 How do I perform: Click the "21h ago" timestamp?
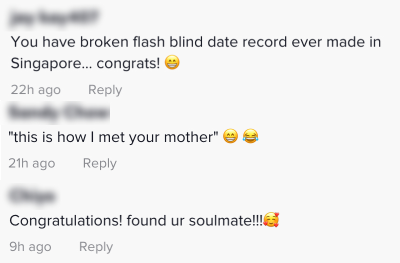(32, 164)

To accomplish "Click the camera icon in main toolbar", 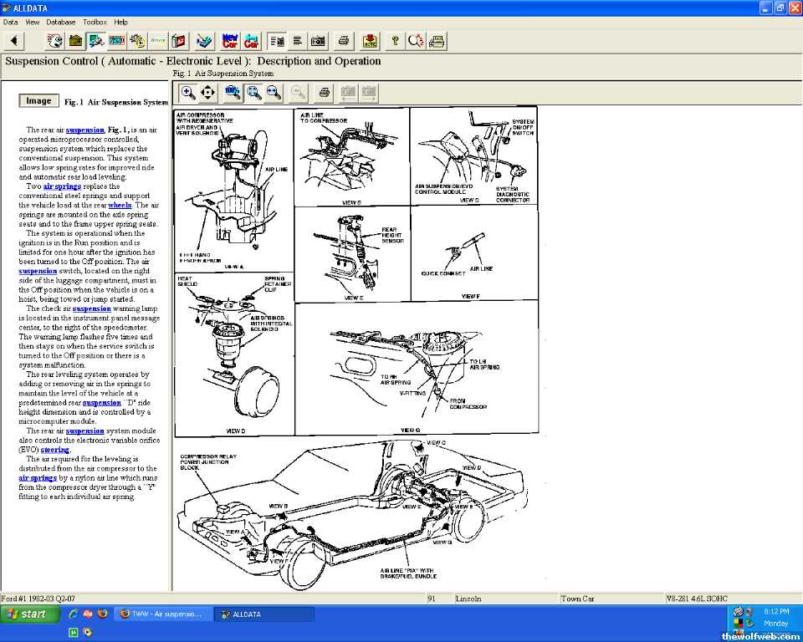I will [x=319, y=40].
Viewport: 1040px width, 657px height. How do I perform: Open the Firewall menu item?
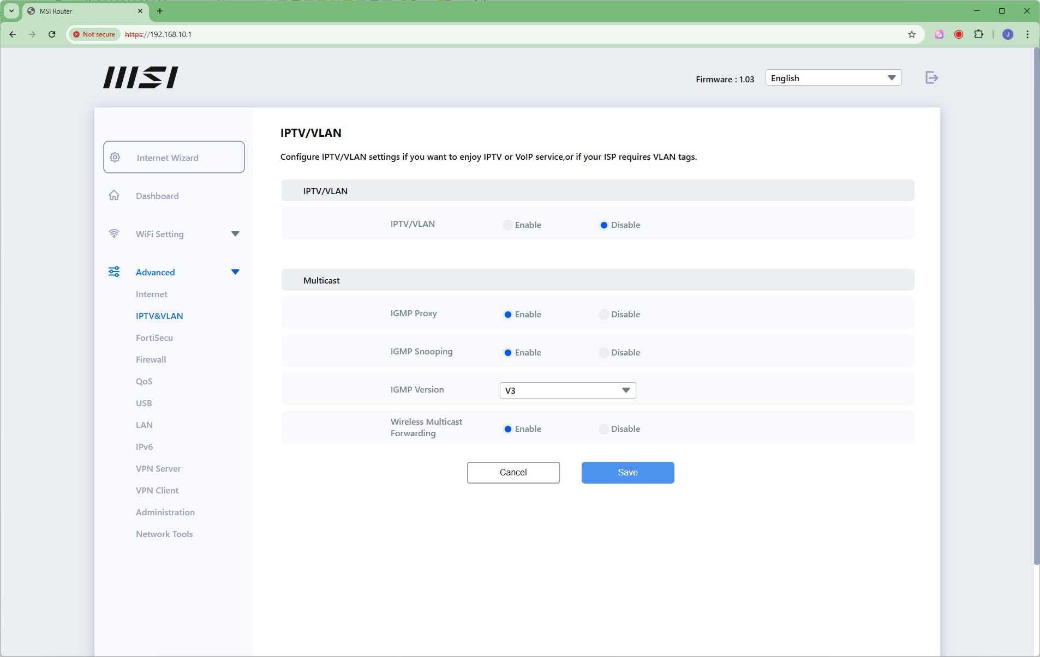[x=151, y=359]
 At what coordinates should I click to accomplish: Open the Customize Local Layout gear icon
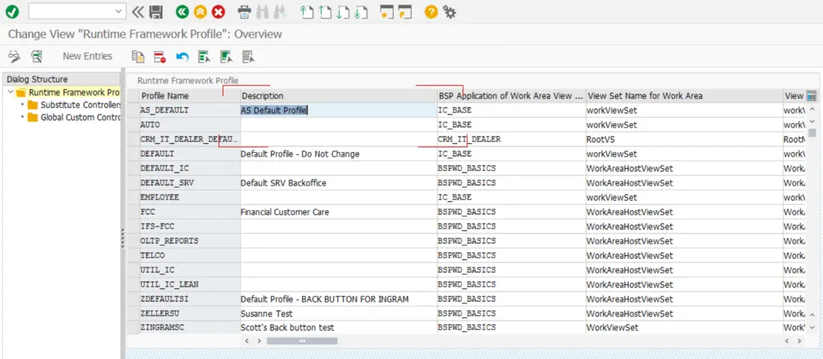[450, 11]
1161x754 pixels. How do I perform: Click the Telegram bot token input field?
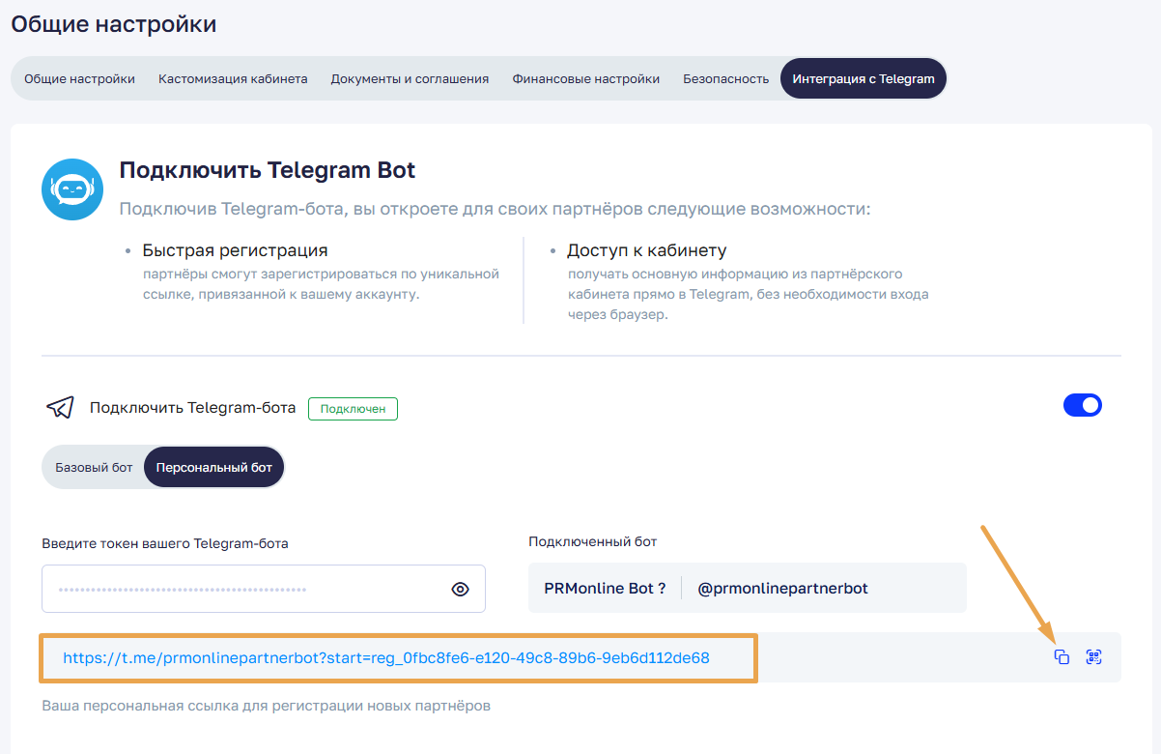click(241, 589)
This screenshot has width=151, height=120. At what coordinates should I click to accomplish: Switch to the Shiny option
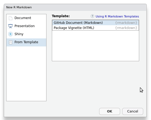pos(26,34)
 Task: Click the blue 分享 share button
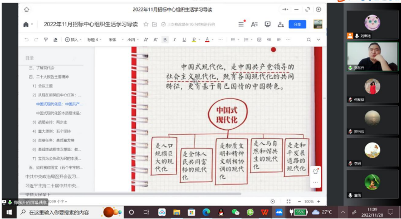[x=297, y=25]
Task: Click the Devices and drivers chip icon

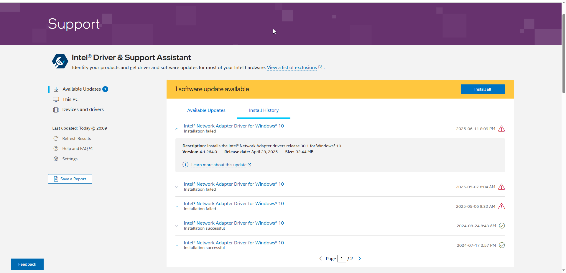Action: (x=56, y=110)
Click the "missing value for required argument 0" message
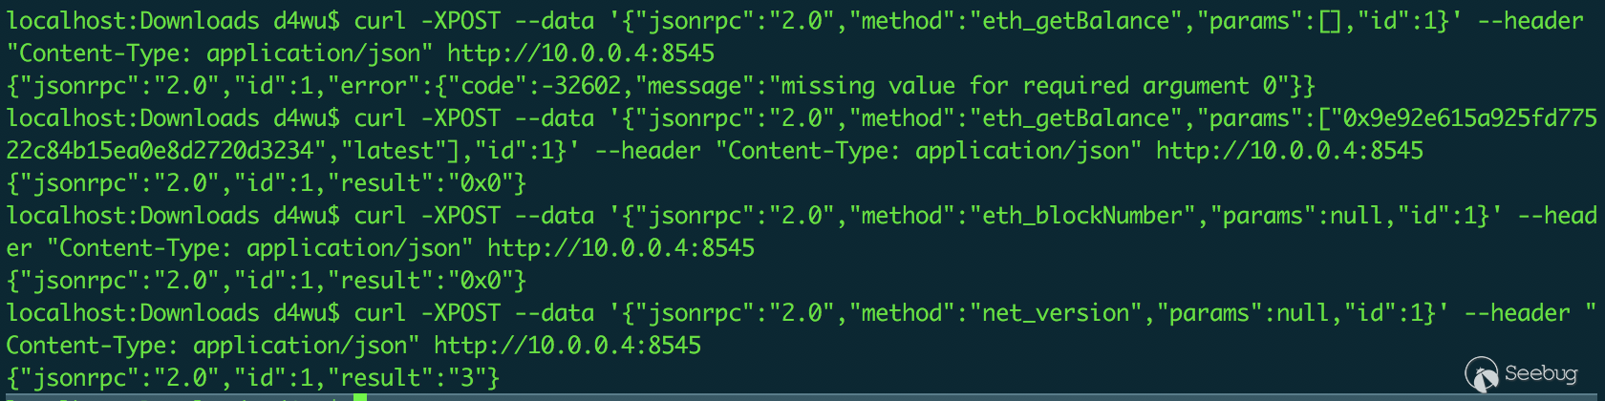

▶ **The problem**
Exactly the lines from the one containing "This screenshot has" through the last line of the data above should be output, both ends included, with every picture left out.

▶ **Written solution**
This screenshot has width=151, height=120. At what coordinates should I click to accomplish: Switch to the Shiny option
pos(26,34)
 Task: Click the blue 分享 share button
[x=297, y=25]
Task: Click the Devices and drivers chip icon

Action: (x=56, y=110)
Click the "missing value for required argument 0" message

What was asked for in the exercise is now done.